When I opened them, in Mom’s basement,
my feet were planted where I remembered.

(originally published in The Drunken Llama, Summer 2021)

An Iceberg Splits from Antarctica

           the cicadas are out
           early don’t be
           alarmed by the
           coming swarms                              build a memory
                                                                      of winter build
                                                                      a memory of here

                                                                                I loved what we had

                                                                                        cold glove
                                                                                        in warm hand

                                            but now when growing old I know
                                            I didn’t do enough to do my part
                                            the wandering joyrides burning ghosts of
                                            dinosaurs from gunky lungs of millennium
                                            sedans cigarettes in our mouths tv the endless
                                            bedlamps they say sleep is best in total
                                            darkness o how I wasted more than I knew
                                            on those daily long commutes

(originally published in Orange Quarterly, Winter 2019)

60%

to stay alive I must believe I am water
inside my own body inside the river

my living an arrow shot into the forest
ghost slashed open by every stranger

who claims to walk on water when
nothing but air parting is the motion

of feet scrambling to become some
sacred proclamation it is not

 

(originally published in S/WORD, Fall 2018)

Atmosphere

What you do say is prayer don’t burn and die
when passing through the atmosphere.

Yet, somehow, meteoroids do–
though sand-sized, they have bodies

like bullets, sometimes
copper, sometimes steel.

We’re talkin’ heaven’s ammo,
a hundred tons pounding Earth each day

unnoticed.
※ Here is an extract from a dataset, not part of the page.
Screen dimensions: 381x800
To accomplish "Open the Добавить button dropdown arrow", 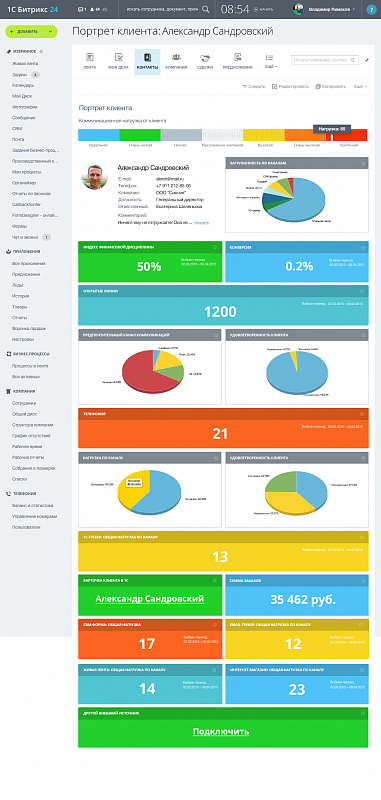I will coord(50,32).
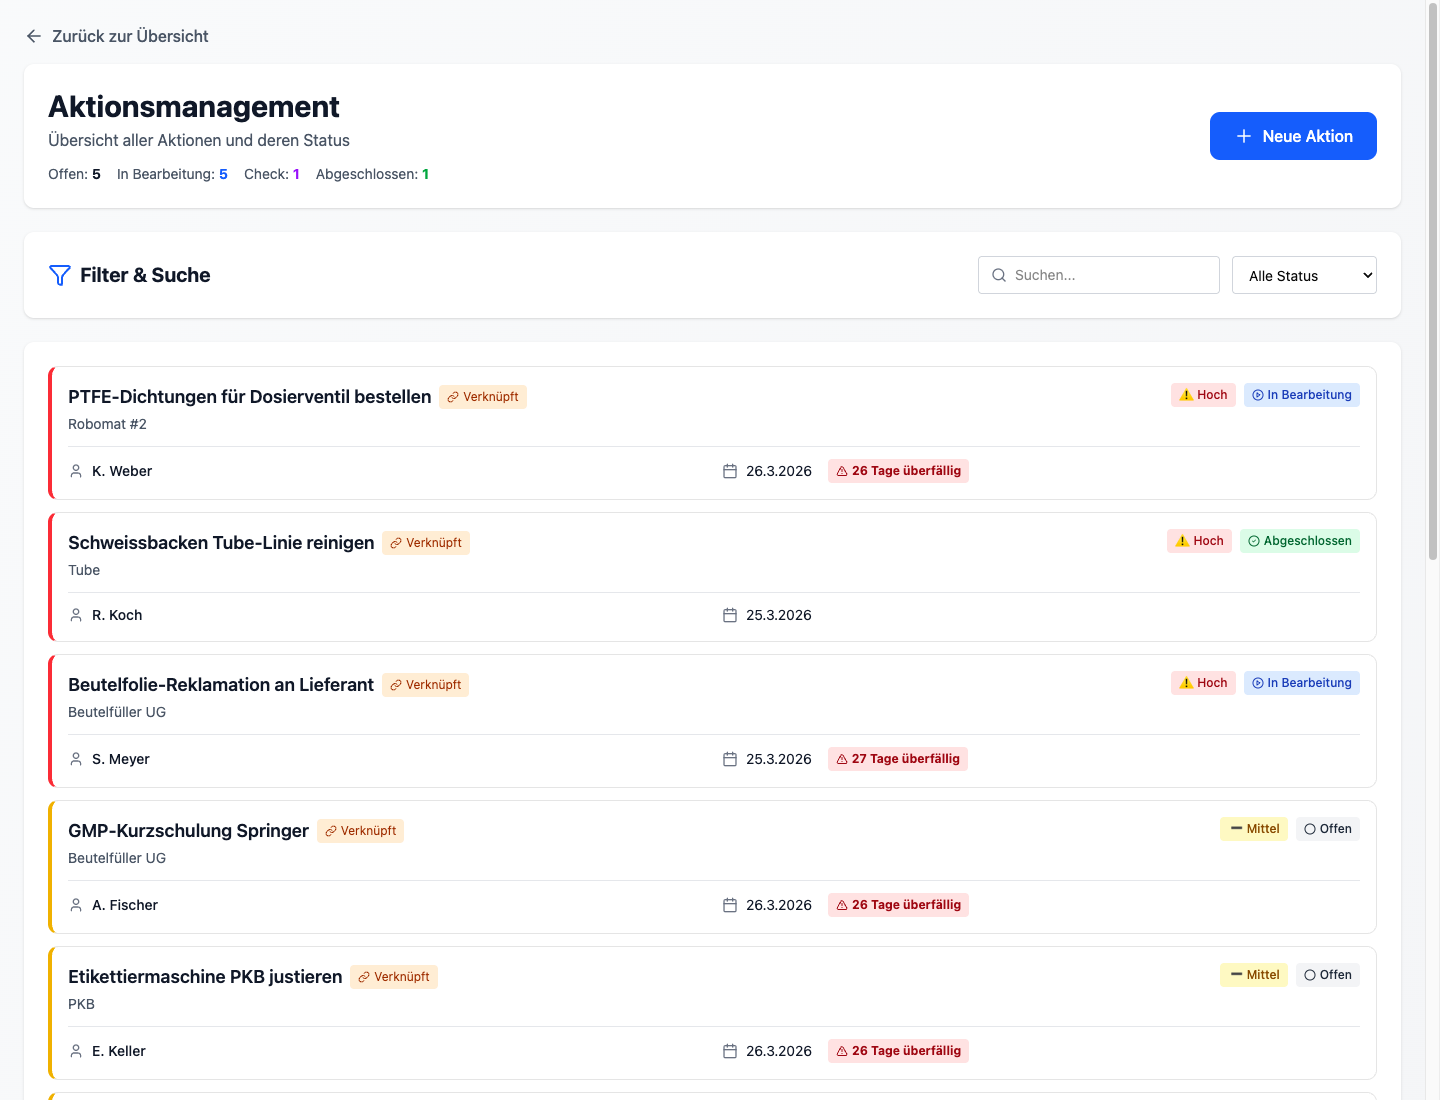Viewport: 1440px width, 1100px height.
Task: Click the back arrow icon at top
Action: pos(34,36)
Down here, you claim
able to speak with some cosmic, faraway force

you’ve never met while keeping closed your mouth.
You claim telepathy, so this telepathic ability

how your thoughts move healing this world
of the aftermath of bodies. Tell me:

how does God respond?
And you say God,

God protects the faithful.

So, God’s His own meteorites
cratering His house, hallelujah.

 

(originally published in Ohio Edit, Winter 2018)

Nothing Makes Sense and I’m Glad We Understand That

Wait for the sun to shine past noon.
Palm trees quiver in a vortex of goosebumps.

The universe revealed itself
as a skeleton in the sky.
Vertebrae wisps, stoic.
Jets soared through bone rings
and whispered softly to faraway swans.

Gaze into the galaxy – golden
stalagmites in deep caves – we understand
that we scatter like gulls
only to congregate again
and dance above the sea.

All the swirling rainbow colors
in the reflections from puddles

unravel the universe
from a spool. As
thread slowly sways,
forget
what we understood.

 

(originally published in Syzygy Poetry Journal, Vol. I, No. II)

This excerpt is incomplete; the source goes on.